━━ Data excerpts ━━

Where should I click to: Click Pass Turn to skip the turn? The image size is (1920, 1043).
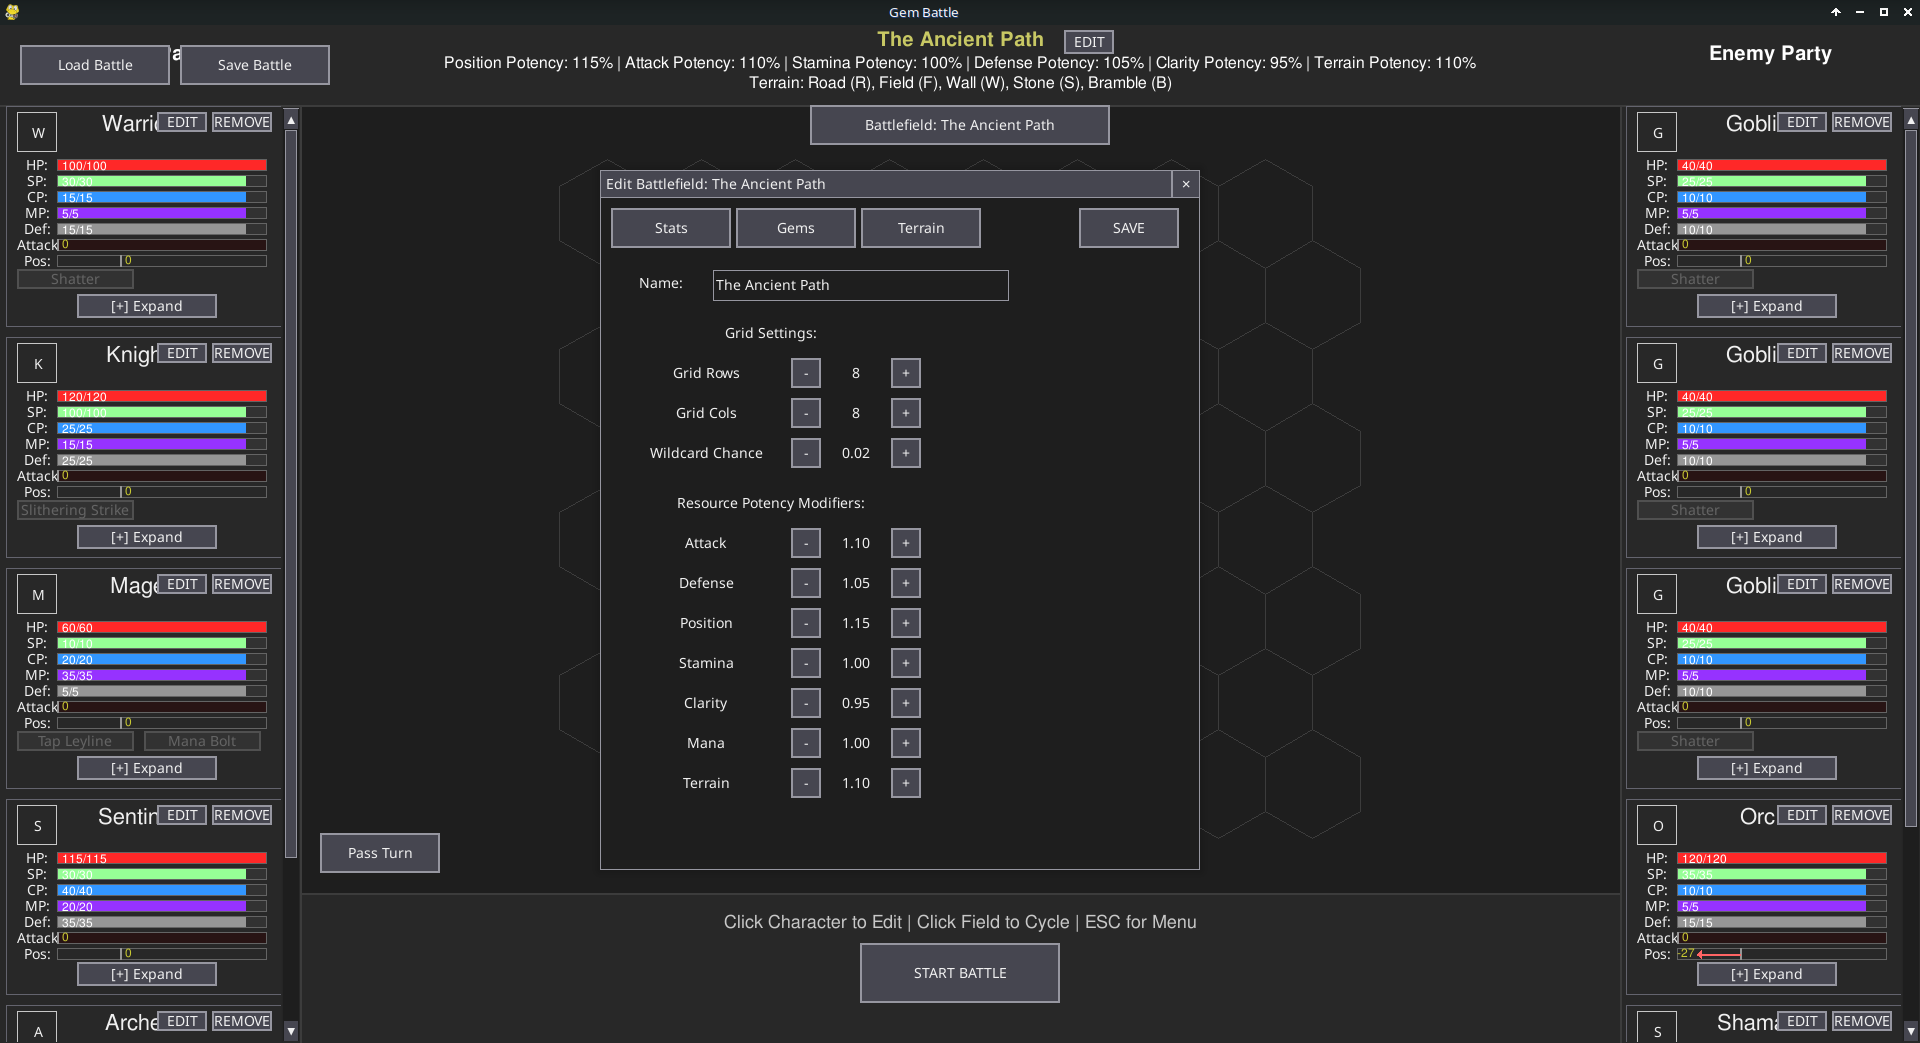tap(379, 852)
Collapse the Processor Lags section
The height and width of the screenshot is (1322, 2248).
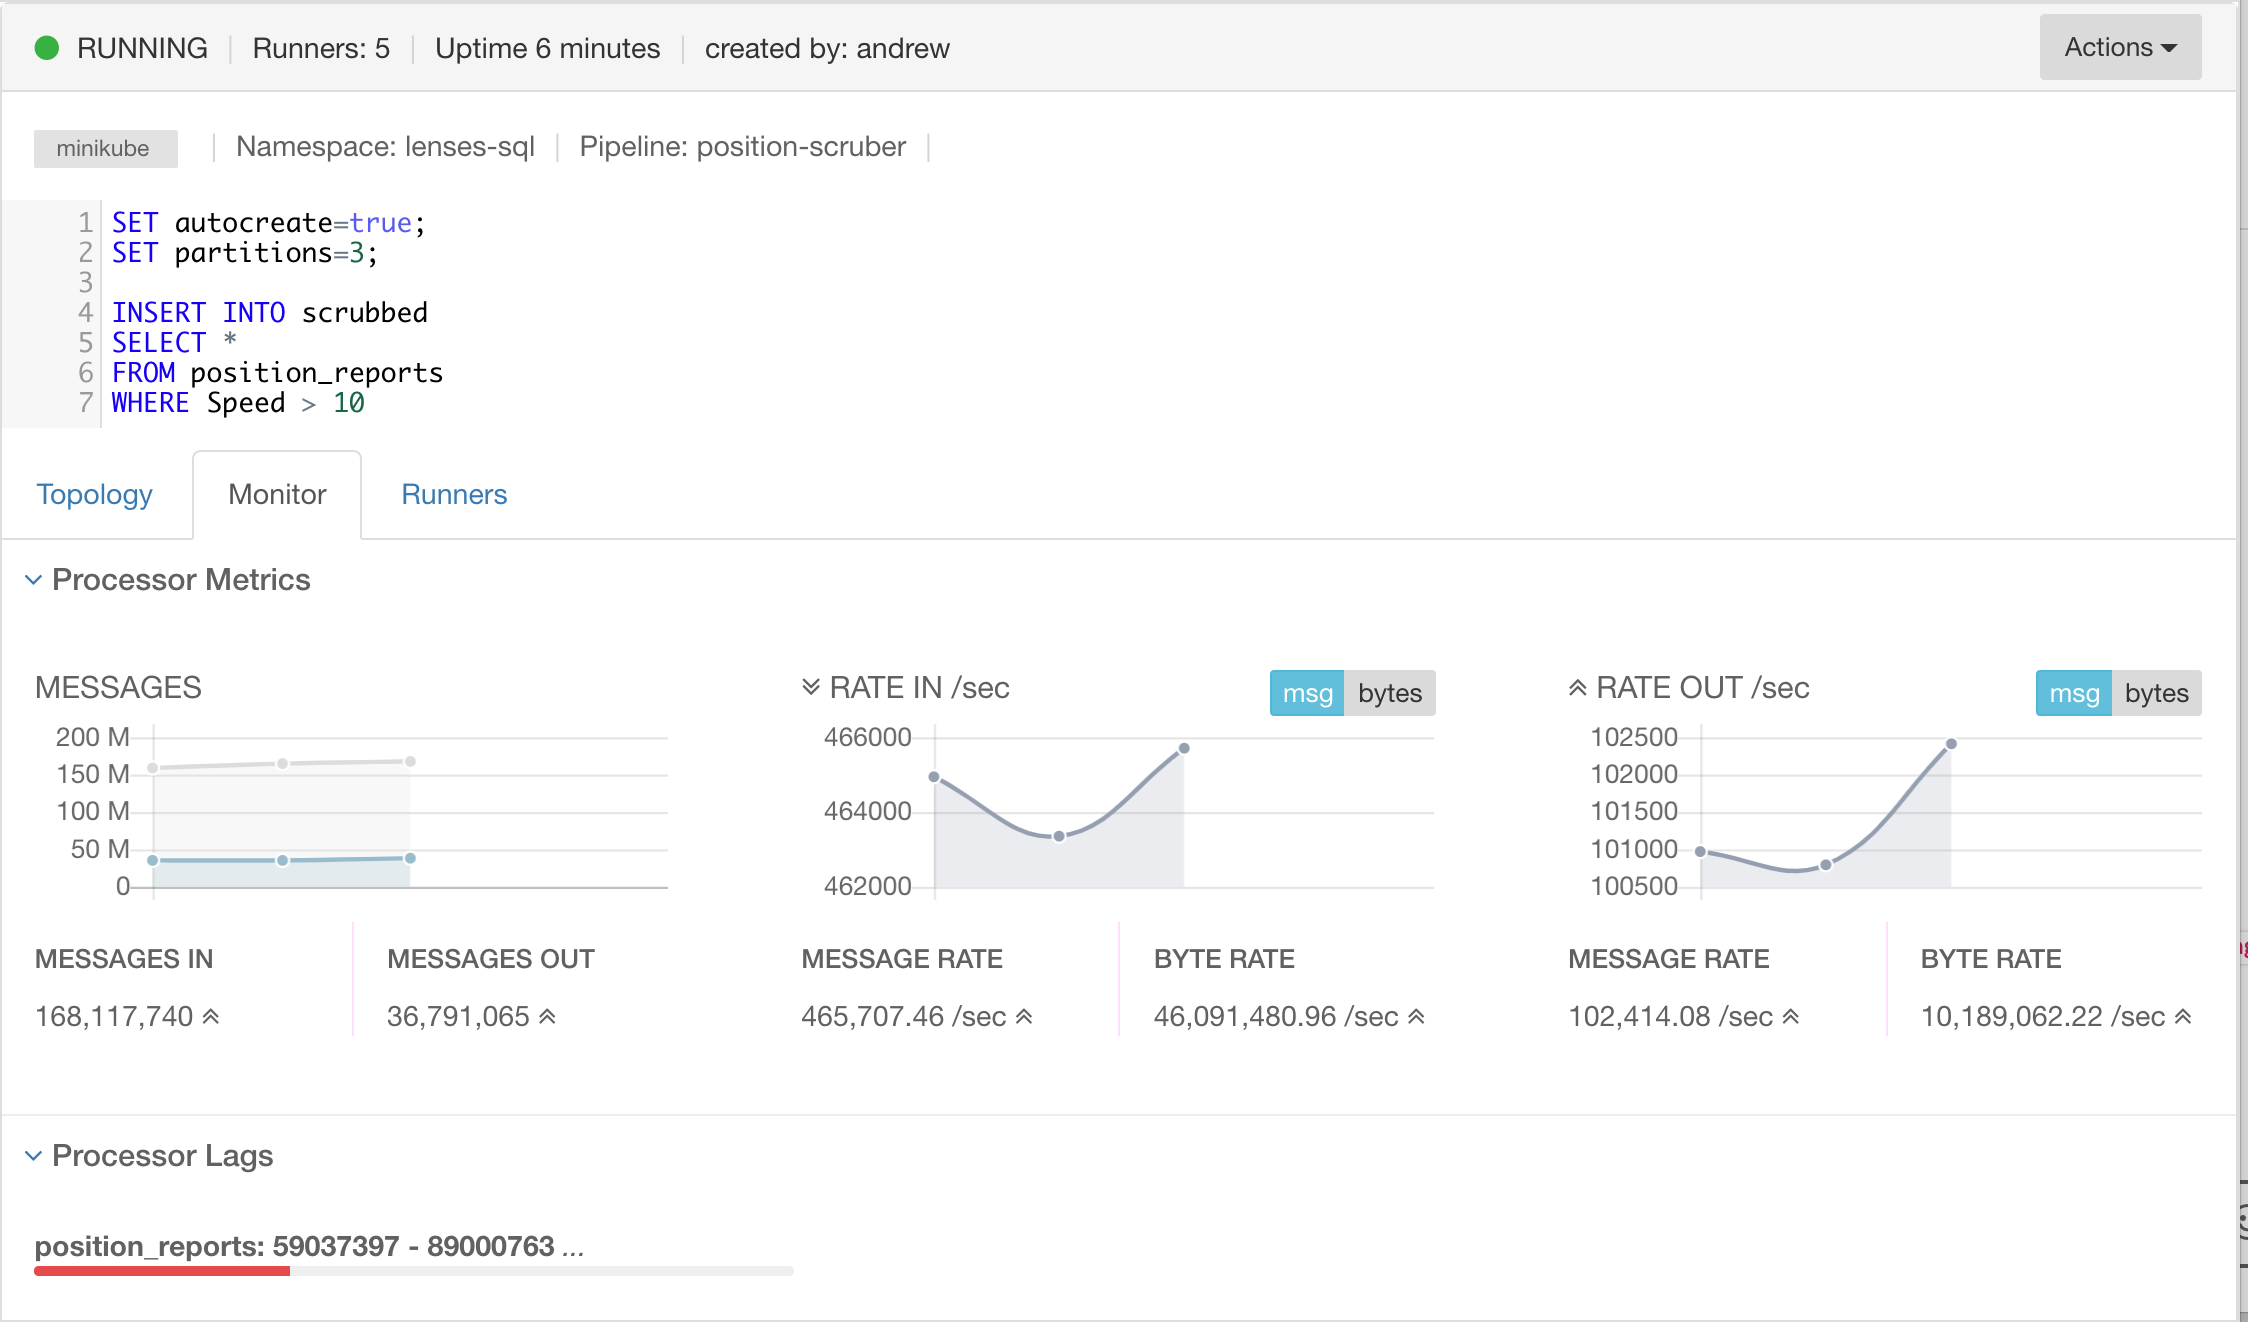click(x=34, y=1156)
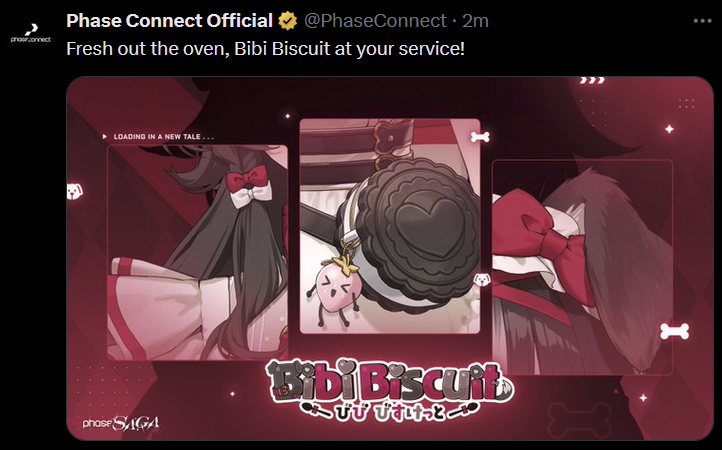Click the Japanese subtitle under Bibi Biscuit

[x=390, y=412]
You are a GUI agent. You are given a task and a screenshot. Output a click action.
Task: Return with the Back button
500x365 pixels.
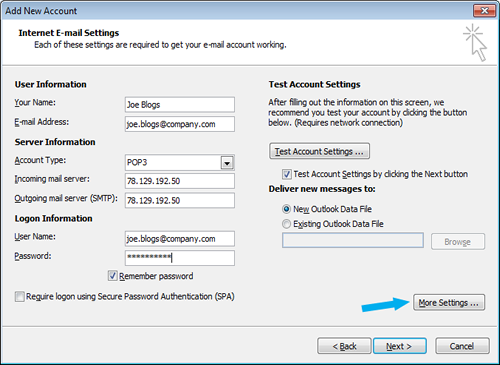coord(344,346)
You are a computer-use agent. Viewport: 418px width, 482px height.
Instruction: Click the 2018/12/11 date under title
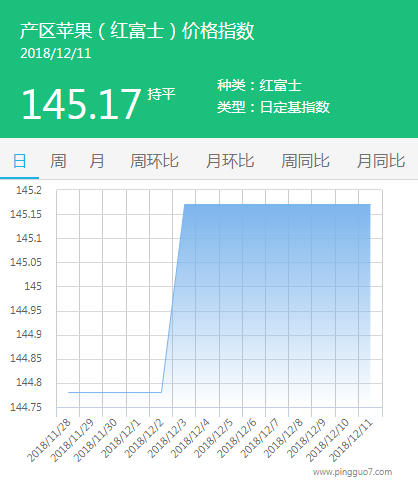[56, 54]
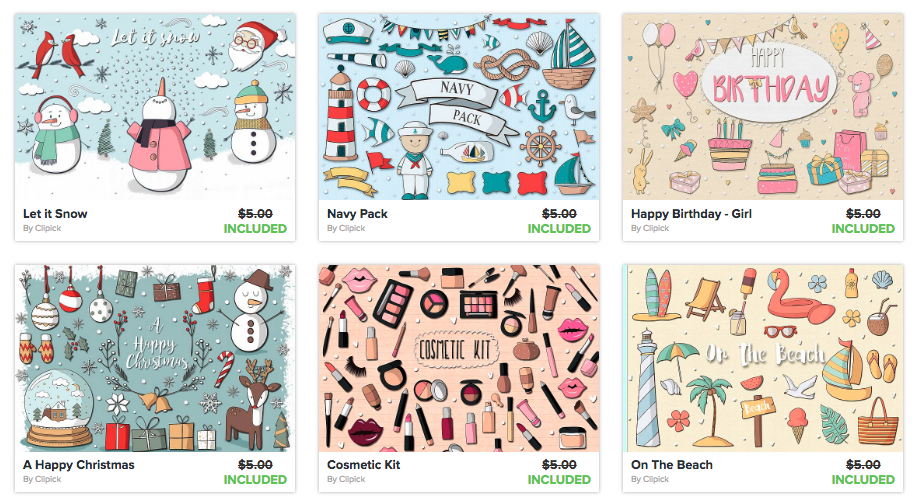
Task: Open A Happy Christmas preview image
Action: tap(155, 358)
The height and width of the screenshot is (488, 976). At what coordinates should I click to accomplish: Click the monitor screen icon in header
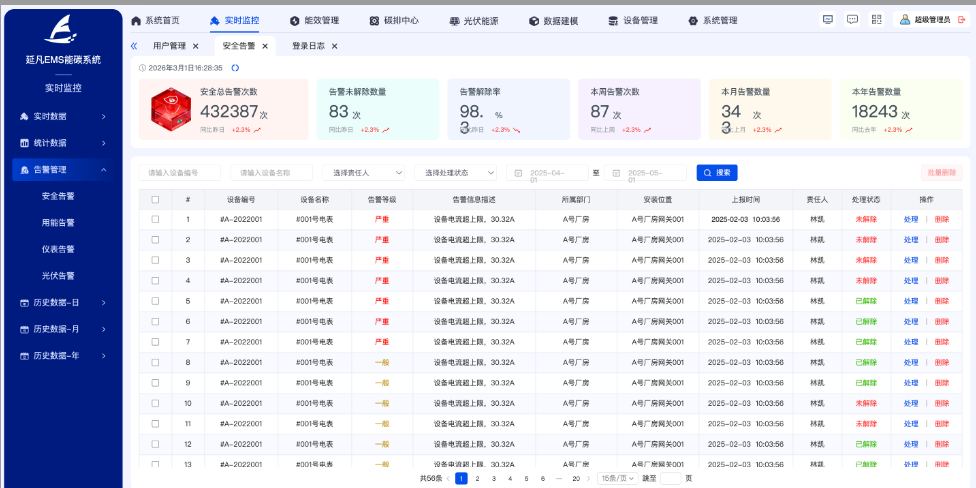point(827,19)
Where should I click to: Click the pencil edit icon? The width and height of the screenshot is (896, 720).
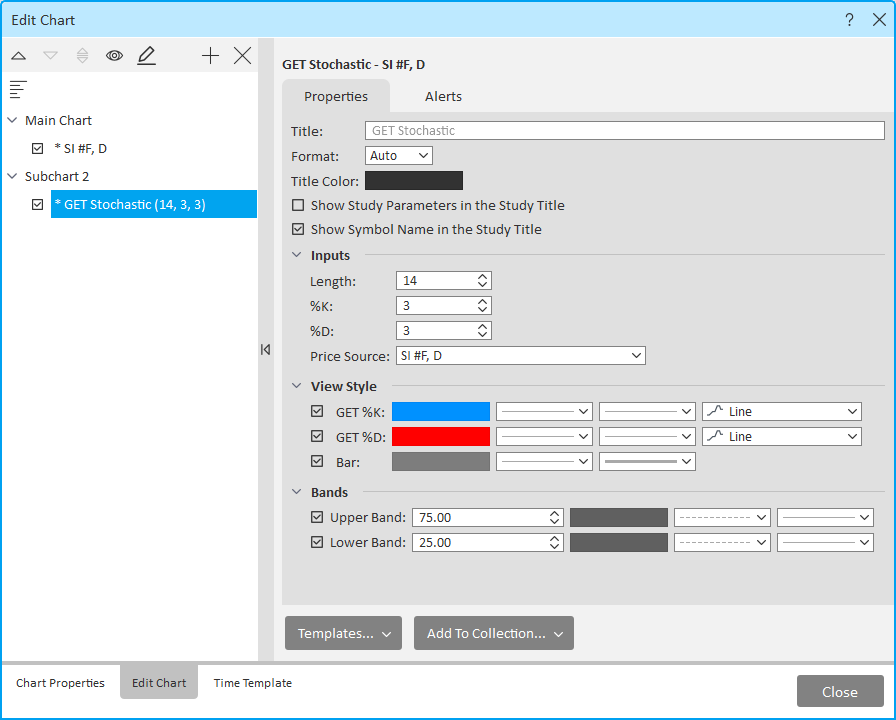[x=147, y=56]
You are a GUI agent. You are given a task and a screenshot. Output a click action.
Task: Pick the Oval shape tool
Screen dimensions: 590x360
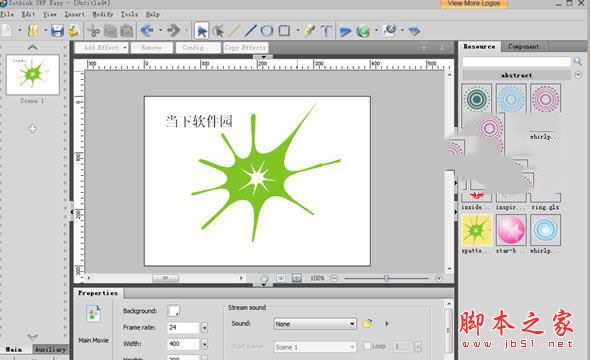(267, 31)
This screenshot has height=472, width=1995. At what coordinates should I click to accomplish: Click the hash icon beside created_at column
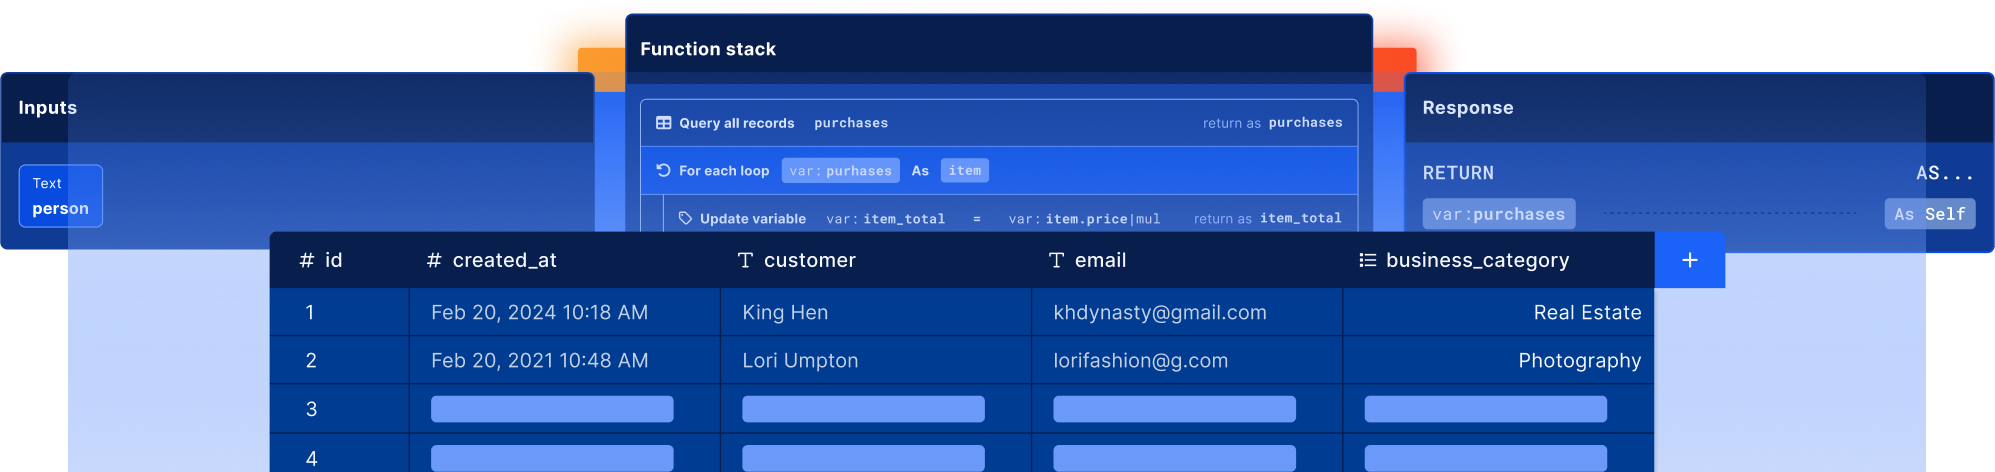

━━━

Task description: Extract every line of text from the rows above, copied word for word, and leave the pictures out.

Solution for this problem:
Where should I click to: Click Pass Turn to skip the turn? The image size is (1920, 1043).
tap(379, 852)
Collapse the Processor Lags section
The height and width of the screenshot is (1322, 2248).
click(x=34, y=1156)
Click the Japanese subtitle under Bibi Biscuit

[x=390, y=412]
You are a GUI agent. You are given a task and a screenshot. Output a click action.
Task: Return with the Back button
500x365 pixels.
coord(344,346)
You are a computer-use agent. Viewport: 418px width, 482px height.
Instruction: Click the 2018/12/11 date under title
[56, 54]
Task: Open A Happy Christmas preview image
Action: tap(155, 358)
The height and width of the screenshot is (488, 976). At what coordinates should I click to accomplish: Click the monitor screen icon in header
point(827,19)
Where should I click to: Click the pencil edit icon? The width and height of the screenshot is (896, 720).
[x=147, y=56]
You are a GUI agent. You are given a task and a screenshot. Output a click action.
Task: Pick the Oval shape tool
Screen dimensions: 590x360
(267, 31)
This screenshot has height=472, width=1995. At what coordinates should I click to accomplish: Click the hash icon beside created_at column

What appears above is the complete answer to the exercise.